WHAT YOU WILL DO
Only the lines below, from the one with "October 2024 (33, 1371)" through the one with "景甜 Jǐng Tián", are to be written out, exactly.

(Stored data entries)
►

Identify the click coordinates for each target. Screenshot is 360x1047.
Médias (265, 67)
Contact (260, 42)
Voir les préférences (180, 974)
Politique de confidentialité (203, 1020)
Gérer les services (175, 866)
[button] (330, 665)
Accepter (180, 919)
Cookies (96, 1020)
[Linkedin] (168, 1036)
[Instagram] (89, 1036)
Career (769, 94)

◄
►

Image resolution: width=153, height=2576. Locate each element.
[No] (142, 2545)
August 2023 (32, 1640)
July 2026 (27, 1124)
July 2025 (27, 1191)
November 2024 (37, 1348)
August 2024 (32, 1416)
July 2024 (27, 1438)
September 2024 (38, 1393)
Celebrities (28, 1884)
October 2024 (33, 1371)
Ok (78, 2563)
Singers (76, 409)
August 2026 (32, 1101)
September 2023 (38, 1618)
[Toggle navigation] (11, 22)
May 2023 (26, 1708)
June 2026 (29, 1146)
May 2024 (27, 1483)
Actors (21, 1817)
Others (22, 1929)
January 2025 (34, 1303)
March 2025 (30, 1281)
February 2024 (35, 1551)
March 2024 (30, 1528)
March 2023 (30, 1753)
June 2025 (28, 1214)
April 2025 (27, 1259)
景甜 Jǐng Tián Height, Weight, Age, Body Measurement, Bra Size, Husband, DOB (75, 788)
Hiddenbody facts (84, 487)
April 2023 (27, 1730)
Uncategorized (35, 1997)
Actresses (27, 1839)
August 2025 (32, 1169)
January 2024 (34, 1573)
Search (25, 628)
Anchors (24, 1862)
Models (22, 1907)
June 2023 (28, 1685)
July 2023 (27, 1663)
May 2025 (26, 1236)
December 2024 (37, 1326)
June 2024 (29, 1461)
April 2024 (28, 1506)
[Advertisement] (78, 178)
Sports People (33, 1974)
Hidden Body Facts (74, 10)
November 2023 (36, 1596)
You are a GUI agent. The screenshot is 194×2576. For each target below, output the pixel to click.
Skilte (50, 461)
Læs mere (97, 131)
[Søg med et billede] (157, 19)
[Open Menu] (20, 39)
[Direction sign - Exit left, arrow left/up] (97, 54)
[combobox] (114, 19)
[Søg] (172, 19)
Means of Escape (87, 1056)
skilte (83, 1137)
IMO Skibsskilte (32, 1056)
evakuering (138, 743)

◄

EXERCISE RESULT
October 2024 (33, 1371)
Ok (78, 2563)
Singers (76, 409)
August 2026 (32, 1101)
September 2023 (38, 1618)
[Toggle navigation] (11, 22)
May 2023 (26, 1708)
June 2026 (29, 1146)
May 2024 (27, 1483)
Actors (21, 1817)
Others (22, 1929)
January 2025 (34, 1303)
March 2025 (30, 1281)
February 2024 (35, 1551)
March 2024 (30, 1528)
March 2023 (30, 1753)
June 2025 (28, 1214)
April 2025 (27, 1259)
景甜 Jǐng Tián Height, Weight, Age, Body Measurement, Bra Size, Husband, DOB (75, 788)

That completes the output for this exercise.